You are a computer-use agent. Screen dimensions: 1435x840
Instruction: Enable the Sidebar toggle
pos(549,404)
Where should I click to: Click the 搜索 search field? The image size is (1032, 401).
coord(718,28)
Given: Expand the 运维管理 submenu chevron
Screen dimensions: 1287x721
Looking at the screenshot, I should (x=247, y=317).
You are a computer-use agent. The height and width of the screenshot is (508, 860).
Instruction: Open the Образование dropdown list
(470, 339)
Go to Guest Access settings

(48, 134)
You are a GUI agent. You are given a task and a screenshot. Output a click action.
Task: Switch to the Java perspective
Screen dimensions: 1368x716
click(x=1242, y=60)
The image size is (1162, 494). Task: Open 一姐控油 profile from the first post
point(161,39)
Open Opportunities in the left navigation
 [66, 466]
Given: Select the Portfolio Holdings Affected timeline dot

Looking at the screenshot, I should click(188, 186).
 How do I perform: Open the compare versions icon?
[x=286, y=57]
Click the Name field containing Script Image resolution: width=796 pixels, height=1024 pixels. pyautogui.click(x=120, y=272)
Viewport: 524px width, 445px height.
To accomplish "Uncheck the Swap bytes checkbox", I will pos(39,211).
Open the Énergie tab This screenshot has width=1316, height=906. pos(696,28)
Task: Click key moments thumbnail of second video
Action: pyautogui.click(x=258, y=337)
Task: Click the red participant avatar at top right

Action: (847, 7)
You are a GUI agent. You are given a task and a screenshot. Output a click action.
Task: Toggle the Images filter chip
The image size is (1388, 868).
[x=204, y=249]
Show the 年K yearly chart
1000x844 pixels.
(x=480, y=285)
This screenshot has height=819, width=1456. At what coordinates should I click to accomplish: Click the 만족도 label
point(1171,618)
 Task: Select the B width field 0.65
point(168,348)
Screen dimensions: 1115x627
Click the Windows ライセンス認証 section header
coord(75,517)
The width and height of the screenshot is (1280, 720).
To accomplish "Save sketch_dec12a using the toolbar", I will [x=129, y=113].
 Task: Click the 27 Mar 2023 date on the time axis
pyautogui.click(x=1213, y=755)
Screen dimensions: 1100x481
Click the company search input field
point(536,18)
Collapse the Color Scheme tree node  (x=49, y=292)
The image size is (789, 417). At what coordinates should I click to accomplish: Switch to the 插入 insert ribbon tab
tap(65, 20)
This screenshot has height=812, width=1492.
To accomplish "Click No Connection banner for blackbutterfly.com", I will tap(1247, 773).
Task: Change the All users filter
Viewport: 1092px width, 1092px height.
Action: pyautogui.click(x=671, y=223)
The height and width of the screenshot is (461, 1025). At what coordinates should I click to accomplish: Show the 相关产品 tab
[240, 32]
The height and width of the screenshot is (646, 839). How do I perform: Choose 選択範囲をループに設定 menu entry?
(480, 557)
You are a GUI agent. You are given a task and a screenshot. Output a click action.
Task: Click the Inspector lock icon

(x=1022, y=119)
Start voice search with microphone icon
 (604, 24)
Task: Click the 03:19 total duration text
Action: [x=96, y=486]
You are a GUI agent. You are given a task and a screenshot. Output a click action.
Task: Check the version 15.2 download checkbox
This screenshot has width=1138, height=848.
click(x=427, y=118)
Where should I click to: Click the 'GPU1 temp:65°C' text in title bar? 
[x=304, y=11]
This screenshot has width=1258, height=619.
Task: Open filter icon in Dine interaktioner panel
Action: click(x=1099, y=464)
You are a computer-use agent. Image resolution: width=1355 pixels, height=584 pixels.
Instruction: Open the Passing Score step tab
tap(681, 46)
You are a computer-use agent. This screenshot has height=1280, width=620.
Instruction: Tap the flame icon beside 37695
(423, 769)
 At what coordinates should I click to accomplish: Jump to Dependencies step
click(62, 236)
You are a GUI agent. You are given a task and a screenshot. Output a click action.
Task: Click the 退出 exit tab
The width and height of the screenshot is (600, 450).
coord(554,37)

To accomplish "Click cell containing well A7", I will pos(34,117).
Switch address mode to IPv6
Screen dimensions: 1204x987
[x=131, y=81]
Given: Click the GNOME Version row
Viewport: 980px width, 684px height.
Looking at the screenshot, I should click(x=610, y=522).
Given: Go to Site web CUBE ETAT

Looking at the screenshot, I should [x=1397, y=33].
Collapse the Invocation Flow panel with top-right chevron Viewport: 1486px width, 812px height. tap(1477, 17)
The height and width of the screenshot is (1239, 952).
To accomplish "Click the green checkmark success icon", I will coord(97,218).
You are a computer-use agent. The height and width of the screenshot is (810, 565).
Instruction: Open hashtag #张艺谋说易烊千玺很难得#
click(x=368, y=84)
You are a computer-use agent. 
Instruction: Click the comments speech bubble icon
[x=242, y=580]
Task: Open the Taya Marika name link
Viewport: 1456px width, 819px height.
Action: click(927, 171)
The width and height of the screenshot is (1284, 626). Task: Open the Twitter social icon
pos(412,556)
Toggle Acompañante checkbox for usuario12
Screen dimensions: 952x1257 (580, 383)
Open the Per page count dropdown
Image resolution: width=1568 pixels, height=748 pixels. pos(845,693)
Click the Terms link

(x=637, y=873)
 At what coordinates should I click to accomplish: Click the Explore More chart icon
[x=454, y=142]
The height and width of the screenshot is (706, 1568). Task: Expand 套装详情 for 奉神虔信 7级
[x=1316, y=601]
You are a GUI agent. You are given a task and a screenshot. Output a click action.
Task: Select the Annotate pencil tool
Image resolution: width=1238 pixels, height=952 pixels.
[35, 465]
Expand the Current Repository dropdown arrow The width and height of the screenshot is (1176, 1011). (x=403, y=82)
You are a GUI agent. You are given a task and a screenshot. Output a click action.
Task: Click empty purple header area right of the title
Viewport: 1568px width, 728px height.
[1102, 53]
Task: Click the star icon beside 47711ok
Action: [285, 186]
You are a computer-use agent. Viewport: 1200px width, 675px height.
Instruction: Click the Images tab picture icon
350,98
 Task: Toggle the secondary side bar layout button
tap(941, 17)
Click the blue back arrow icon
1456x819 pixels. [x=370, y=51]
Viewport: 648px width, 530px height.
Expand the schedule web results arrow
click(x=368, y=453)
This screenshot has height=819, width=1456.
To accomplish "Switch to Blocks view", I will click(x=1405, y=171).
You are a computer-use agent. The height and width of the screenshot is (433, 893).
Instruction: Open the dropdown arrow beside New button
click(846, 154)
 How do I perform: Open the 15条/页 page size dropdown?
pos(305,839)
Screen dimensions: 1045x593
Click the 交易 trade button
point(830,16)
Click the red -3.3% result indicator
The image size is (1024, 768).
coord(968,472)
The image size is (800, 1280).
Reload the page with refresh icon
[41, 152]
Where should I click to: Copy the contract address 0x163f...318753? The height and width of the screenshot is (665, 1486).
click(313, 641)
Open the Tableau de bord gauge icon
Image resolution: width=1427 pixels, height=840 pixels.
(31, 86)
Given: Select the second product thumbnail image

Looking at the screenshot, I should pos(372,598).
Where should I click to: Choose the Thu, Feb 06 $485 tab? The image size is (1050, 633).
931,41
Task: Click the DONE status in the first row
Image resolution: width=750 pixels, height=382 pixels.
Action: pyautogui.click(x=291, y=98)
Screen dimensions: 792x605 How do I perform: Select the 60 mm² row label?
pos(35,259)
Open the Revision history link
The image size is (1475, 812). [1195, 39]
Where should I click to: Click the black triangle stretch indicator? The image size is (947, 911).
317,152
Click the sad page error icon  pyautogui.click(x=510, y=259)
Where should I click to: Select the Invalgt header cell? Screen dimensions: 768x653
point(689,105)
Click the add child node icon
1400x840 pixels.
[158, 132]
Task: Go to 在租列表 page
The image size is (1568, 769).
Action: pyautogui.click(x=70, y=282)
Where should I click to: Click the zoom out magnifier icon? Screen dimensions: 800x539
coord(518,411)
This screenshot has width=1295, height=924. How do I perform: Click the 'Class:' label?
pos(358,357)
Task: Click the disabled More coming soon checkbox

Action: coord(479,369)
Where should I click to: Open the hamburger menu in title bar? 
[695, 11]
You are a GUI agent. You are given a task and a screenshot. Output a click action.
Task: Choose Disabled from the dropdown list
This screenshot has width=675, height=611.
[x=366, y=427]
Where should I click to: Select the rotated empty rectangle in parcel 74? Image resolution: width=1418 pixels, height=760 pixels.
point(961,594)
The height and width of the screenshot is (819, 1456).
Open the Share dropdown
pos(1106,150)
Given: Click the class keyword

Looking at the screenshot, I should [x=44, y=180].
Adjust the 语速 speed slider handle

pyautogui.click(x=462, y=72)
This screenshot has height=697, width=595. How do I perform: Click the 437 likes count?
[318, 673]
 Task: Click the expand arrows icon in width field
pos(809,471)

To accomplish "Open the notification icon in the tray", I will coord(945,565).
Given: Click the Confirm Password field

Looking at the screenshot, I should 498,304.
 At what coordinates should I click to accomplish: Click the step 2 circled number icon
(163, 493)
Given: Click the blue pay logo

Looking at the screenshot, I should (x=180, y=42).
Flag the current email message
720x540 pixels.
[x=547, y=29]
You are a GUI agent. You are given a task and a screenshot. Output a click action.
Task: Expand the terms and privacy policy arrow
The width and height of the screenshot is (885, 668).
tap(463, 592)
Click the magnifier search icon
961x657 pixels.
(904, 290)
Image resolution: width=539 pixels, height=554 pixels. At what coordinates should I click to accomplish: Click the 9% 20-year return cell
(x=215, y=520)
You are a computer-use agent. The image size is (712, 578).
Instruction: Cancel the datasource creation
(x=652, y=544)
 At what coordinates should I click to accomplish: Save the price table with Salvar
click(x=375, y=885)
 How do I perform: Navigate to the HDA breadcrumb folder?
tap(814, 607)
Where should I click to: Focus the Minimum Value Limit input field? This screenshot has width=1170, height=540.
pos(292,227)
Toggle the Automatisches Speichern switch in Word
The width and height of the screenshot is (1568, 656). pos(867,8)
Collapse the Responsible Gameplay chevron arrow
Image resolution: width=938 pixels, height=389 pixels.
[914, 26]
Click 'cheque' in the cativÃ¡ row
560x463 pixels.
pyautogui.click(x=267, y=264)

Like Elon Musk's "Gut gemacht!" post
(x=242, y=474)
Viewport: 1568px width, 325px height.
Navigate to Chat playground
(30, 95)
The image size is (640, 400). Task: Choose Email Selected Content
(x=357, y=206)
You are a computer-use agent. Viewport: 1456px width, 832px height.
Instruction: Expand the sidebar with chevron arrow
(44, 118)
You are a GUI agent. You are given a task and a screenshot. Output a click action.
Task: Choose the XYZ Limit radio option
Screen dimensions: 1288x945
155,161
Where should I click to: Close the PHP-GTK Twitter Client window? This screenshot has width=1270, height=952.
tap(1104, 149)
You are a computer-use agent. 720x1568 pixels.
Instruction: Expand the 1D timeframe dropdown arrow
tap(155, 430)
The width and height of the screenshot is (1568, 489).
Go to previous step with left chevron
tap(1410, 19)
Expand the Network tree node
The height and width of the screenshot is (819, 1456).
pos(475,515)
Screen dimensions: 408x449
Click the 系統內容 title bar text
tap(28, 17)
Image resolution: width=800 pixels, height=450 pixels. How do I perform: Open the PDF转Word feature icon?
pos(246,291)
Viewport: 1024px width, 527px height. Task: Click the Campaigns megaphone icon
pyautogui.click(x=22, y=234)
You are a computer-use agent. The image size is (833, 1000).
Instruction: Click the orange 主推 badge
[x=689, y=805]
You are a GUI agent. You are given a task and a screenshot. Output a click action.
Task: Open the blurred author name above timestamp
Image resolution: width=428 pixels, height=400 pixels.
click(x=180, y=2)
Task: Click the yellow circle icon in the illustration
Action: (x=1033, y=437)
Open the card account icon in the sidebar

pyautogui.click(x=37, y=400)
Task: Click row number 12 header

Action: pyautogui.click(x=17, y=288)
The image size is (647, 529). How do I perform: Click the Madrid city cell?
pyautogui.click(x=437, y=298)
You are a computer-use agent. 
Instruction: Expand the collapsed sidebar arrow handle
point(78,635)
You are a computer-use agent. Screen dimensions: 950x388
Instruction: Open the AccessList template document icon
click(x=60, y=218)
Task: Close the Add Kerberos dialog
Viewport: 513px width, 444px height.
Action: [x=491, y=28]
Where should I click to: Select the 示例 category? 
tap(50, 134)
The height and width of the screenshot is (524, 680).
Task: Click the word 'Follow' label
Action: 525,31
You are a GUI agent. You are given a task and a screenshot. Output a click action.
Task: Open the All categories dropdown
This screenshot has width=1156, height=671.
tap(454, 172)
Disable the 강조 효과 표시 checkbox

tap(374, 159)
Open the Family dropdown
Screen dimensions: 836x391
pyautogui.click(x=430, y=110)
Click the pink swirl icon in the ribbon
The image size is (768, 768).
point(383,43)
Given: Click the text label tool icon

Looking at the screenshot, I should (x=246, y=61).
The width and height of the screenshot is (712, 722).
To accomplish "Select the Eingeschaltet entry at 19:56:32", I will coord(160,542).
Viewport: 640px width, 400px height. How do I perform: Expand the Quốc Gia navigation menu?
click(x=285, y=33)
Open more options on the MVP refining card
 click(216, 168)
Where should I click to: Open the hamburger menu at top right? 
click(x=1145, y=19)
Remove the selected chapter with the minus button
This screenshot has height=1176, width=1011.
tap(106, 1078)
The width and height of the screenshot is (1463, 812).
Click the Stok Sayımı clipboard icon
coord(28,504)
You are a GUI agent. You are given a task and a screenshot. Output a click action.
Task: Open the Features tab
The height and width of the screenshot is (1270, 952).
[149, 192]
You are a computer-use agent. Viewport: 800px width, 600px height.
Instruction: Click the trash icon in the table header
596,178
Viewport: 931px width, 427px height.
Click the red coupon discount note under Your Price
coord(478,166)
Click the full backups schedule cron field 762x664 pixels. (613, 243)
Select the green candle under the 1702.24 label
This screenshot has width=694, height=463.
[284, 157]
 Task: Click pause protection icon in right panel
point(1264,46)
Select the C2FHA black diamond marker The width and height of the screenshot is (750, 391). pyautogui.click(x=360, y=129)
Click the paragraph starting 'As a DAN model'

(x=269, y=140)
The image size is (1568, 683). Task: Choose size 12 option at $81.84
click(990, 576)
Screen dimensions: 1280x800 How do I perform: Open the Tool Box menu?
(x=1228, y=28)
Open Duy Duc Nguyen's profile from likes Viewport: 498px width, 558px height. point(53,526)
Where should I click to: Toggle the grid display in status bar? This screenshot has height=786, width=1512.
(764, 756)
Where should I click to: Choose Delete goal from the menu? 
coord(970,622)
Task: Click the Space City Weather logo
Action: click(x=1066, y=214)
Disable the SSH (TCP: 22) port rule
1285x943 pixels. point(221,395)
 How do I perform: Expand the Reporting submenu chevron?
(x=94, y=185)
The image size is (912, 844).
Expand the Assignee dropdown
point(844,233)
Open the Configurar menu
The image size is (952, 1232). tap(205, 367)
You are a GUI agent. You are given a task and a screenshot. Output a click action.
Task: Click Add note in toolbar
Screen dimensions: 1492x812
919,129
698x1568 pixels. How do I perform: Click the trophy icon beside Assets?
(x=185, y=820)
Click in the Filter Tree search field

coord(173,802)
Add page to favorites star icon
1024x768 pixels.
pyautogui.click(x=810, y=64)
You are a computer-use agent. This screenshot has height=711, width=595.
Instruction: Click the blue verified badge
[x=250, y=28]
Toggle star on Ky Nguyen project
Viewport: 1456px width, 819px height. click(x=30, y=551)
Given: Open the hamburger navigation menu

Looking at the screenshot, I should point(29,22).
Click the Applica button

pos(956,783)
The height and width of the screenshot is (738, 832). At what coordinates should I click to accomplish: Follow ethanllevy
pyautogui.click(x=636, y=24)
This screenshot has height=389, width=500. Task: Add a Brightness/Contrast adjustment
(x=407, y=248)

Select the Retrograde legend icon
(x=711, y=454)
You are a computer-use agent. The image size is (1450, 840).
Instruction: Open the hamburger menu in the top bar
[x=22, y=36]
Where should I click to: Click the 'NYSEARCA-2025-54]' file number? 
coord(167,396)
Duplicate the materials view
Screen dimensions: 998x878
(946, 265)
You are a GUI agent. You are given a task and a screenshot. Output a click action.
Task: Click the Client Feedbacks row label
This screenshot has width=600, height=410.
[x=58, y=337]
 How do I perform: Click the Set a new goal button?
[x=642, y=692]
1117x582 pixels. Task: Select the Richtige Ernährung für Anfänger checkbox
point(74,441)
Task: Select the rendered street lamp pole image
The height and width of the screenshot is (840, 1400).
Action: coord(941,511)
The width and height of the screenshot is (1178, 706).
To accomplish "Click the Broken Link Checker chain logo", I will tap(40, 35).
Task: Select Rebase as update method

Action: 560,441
------------------------------------------------------------------------
▶ [Goal] Reproduce the lines of the records verbatim, from the line containing "You are a computer-use agent. Viewport: 1200px" through the line containing "1456x819 pixels. [x=370, y=51]", both lines included.

▶ [Full response]
You are a computer-use agent. Viewport: 1200px width, 675px height.
Instruction: Click the Images tab picture icon
350,98
 Task: Toggle the secondary side bar layout button
tap(941, 17)
Click the blue back arrow icon
1456x819 pixels. [x=370, y=51]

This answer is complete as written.